Adoption von Flüchtlingen benötigt „sittliche Rechtfertigung“

Der Bundesgerichtshof (BGH) hat mit Urteil (AZ: XII
ZB 442/18) vom 25.08.2021 die Voraussetzung für die
Adoption von volljährigen Flüchtlingen präzisiert.

Es ging um eine Familie, die einen afghanischen Flüchtling adoptieren wollte. Der 2016 ohne Pass eingereiste Mann, dessen Asylantrag abgelehnt worden war, hatte unterschiedliche Angaben zu seinem Alter gemacht. Sowohl das Amtsgericht als auch das Oberlandesgericht wiesen den Antrag auf Adoption, wegen ungeklärter Identität und mit dem Verdacht, vor allem die Rückführung des Mannes vermeiden zu wollen, zurück. Auch der BGH lehnte eine Adoption ab.

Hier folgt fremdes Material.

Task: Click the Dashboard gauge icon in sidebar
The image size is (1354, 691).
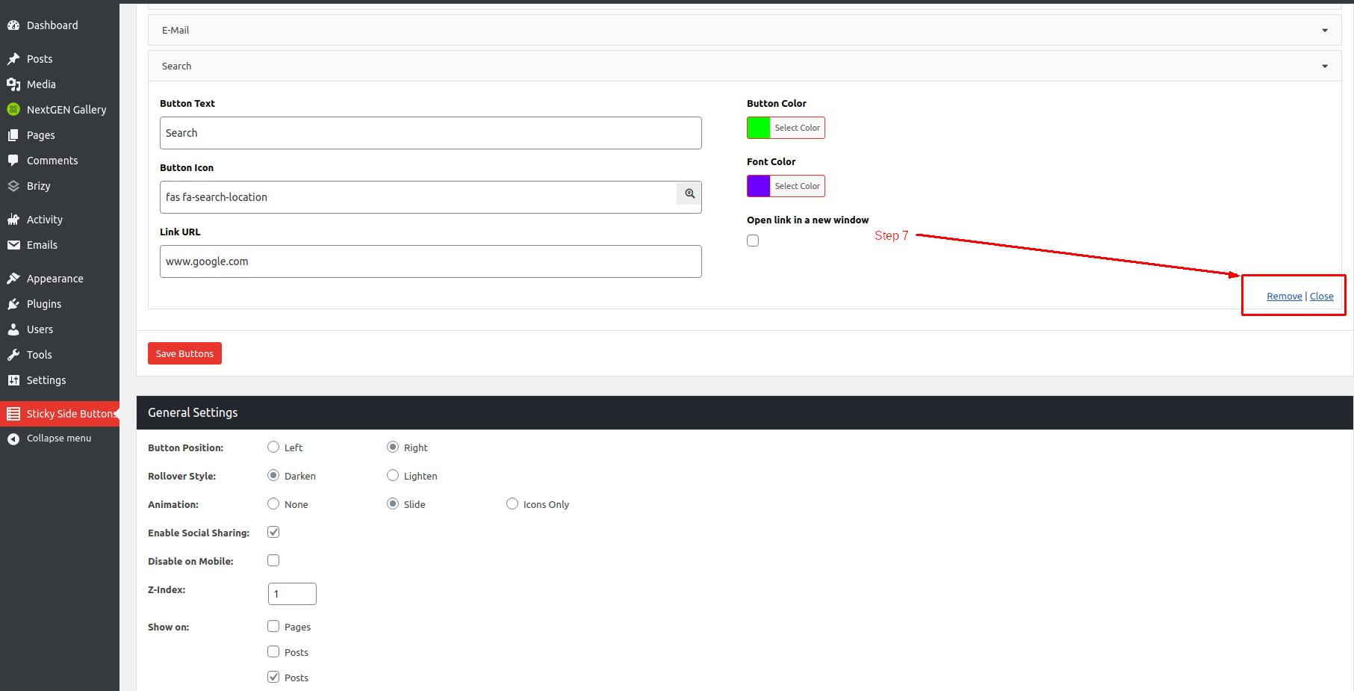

Er betont, dass bei einer Adoption die Identität des Anzunehmenden grundsätzlich feststehen muss.

Nach Meinung der Richterinnen ist schon wegen fehlender Eltern-Kind-Beziehung nicht von einer „sittliche Rechtfertigung“ auszugehen, deren primärer Zweck die Vermeidung von missbräuchlichen Adoptionen bei Volljährigen ist.